A related model involves buyers purchasing together, either occupying one single-family home or through an investor-like relationship. An example would be co-buying a home with parents or two siblings purchasing a home together.

Several proposals in the paper address the problem of student loan debt, which several recent surveys have identified as delaying homeownership significantly.  Perhaps the most immediate help could come through standardizing underwriting guidelines related to that debt. The authors cite income-based repayment (IBR) plans that can be beneficial in some cases but be difficult for other borrowers because lenders find it difficult to calculate debt-to-income ratios.

Providing simplified options for calculating monthly payments, taking into consideration any assistance borrowers may be getting in repaying the debt, and applying guidelines across all mortgage lenders could expand mortgage opportunities to more younger persons and avoid penalizing otherwise qualified borrowers with student debt.

The paper lays out several proposals for increasing usability and benefits from the current allowable student loan interest tax deductions.  However, since the bill before Congress at this time would severely limit what already exists, we will leave these suggestions for another time.

Perhaps the most innovative of the homeownership proposals is for a student debt mortgage.  As envisioned in the working paper, this would be a product that would consolidate existing student debt into a purchase money mortgage.

The new loan would carry a slightly higher interest rate than a traditional mortgage, but probably one lower than that of the student loan. This, combined with spreading the student loan balance over 30 years, would result in a single payment lower than the sum of two separate ones. This would free up cash to allocate to mortgage payments while reducing the debt-to-income ratio. There could also be tax benefits to rolling student loans into mortgages, especially for individuals in higher tax brackets. A mechanism akin to private mortgage insurance would be necessary for at least the uncollateralized (student loan) portion of the new mortgage. 

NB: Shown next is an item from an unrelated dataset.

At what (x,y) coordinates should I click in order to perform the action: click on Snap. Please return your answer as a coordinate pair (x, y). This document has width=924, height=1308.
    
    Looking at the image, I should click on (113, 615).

With student debt delinquencies comparatively higher than other debt types, a consolidated mortgage would also likely reduce late payments and improve credit profiles, thereby enhancing the ability of potential homebuyers to qualify for larger mortgages and trade up over the longer term. The policy would be especially effective in supporting younger, first-time homebuyers most burdened by student loans. With the composition of high-debt borrowers shifting to those with less earning potential during the past several years, the policy would also help bring more lower-income buyers into the market.

While this new loan type could make homeownership accessible to a larger number of student debt holders, the authors point to some factors that could deter borrowing and compromise successful implementation.  Federal student loans carry several protections and benefits that would be lost through consolidation. These include flexible payment plans based on income and the ability to defer payments if the borrower is out of work or returns to school. The 30-year lifespan of the mortgage, while partially offset by a lower rate, still increases the total interest paid on the debt.  

If the Rosen Group is correct, such a loan is a real possibility.  They see a lot of potential backers, the most likely being existing mortgage lenders but also recognize the need for a secondary market and probably for some government incentives and guarantees. The existing GSEs or a new agency, working independently or in partnership with a major student loan company, could serve as intermediaries to support a new market for the loans. The authors also see a growing number of fintech companies, some of which are already in the student loan refinancing and consolidation area, as another new source of originations. Some work in this area is already going on; they point to a new provision from Fannie Mae allowing borrowers with sufficient home equity to fold student loans into their home mortgages and another Fannie program, the Student Loan Payoff Refi, operated jointly with SoFi.